Próximo à virada do século XIX para o XX, o escritor irlandês Bram Stoker publicou um trabalho que após sua morte teve grande influência sobre as mídias que ainda estavam para nascer. Drácula (1897) é um romance gótico inspirado em lendas do folclore europeu. Em especial, pela cultura e história da Transilvânia, uma região da Romênia.

Na verdade, a história escrita por Bram Stoker fora considerada um fracasso a época e seu romance mais fraco. Por um curto período a história de Drácula estava fadada ao esquecimento. Ainda sim, graças a certos desintendimentos envolvendo direitos autorais a obra ganhou fama póstuma.

O reconhecimento da obra só chegou com o advento do cinema. Quando os irmãos Lumiére realizaram as primeiras apresentações das gravações realizadas com seu cinematógrafo em 1899. Não demorou muito até que essa tecnologia começasse a se expandir pela Europa. Diversas pessoas começaram a experimentar as mais diversas ideias frente à câmera.

À medida que os filmes começaram a ganhar maiores durações, houve uma busca por contar histórias diversas. Muitos dos diretores da época buscaram inspirações em histórias bíblicas, contos épicos e até mesmo em histórias contemporâneas. Em uma de suas buscas por inspiração, o diretor alemão F. W. Murnau, acabou se afeiçoando pela história de Bram Stoker e decidiu usar como base para a produção de um filme.

A briga judicial que revelou Drácula ao mundo

Na época, Bram Stoker havia falecido. Quem cuidava dos direitos de publicações de seus livros era sua esposa, que não concedeu o uso dos direitos autorais do personagem. Sem os direitos dos personagens, porém com vontade de contar aquela história, Murnau descaradamente modificou o nome dos personagens e fez leves alterações em sua história. Em 1992, o cinema alemão recebe as primeiras exibições de Nosferatu.

Nosferatu (1922) foi responsável também por inumeros efeitos visuais que deram forma ao gênero de terror no cinema

Nosferatu provavelmente foi um nome retirado do próprio livro, quando o doutor Van Hellsing faz menção ao poder do Drácula. Até hoje o título é um marco do cinema mudo, em especial, por ser um dos títulos mais influentes do expressionismo alemão.

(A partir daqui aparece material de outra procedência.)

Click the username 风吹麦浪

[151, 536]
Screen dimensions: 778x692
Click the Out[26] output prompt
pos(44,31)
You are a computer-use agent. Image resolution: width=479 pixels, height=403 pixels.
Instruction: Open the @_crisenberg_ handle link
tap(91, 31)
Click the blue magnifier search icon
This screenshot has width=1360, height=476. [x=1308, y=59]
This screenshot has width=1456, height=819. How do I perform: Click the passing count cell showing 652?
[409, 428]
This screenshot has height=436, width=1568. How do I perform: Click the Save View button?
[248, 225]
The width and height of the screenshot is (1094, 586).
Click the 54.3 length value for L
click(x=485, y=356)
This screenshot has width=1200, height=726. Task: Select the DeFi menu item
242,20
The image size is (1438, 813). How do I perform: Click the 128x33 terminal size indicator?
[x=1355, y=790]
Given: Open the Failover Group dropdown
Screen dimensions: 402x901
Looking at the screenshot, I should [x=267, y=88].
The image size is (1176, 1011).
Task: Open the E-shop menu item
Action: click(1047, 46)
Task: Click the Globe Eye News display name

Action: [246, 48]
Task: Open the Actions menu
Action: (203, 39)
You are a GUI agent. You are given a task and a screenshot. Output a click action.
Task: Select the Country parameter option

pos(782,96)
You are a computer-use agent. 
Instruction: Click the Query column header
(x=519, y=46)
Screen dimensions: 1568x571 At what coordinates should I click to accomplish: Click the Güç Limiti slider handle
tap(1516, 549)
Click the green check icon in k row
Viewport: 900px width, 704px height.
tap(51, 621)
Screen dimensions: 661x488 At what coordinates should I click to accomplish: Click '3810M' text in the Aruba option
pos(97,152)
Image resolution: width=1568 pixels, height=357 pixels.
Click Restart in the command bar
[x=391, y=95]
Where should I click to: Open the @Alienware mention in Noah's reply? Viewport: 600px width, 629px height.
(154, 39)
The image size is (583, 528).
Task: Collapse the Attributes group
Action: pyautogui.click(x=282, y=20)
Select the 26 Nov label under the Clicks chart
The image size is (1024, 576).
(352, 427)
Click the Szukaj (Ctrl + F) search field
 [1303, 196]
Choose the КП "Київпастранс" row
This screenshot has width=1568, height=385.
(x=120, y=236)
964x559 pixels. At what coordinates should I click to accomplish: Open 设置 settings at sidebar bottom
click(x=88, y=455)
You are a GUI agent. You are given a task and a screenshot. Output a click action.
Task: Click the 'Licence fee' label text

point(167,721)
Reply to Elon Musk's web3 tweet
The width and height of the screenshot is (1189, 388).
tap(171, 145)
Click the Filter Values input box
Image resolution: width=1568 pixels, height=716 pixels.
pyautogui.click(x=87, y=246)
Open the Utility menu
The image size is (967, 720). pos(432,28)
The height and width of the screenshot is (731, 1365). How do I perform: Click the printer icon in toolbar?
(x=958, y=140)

Graças às mudanças de roteiro, houve um mal entendido com o final que alterou o entendimento dos vampiros para sempre.

Ao final, o Conde Orlok (versão pirata do Conde Drácula) morre. Em simultâneo o sol nasce em uma metáfora a derrota das trevas. Foi este filme que adicionou no imaginário popular a ideia de que vampiros morrem ao entrar em contato com a luz do sol, algo que não estava presente no texto original de Bram Stoker.

Quando o filme lançou e a esposa de Stoker ficou sabendo a respeito, fez o possível para acionar judicialmente Murnau por plágio. Graças a essa batalha judicial o livro acabou ganhando fama e conseguindo sua publicação em outros países. Por ser um romance em língua inglesa não foi difícil sua venda na América, o qual serviu de inspiração para inúmeras peças de teatro e broadway.

Não demorou muito para que um dos maiores estúdios da América, a Universal, se interessasse em adquirir os direitos autorais para realizar um novo filme. Nessa busca, acabaram por descobrir que Bram Stoker não realizou corretamente os processos para garantir os direitos do personagem e o mesmo acabara de cair em domínio público, brecha a qual a produtora utilizou para enfiar o Drácula em seus mais diversos projetos.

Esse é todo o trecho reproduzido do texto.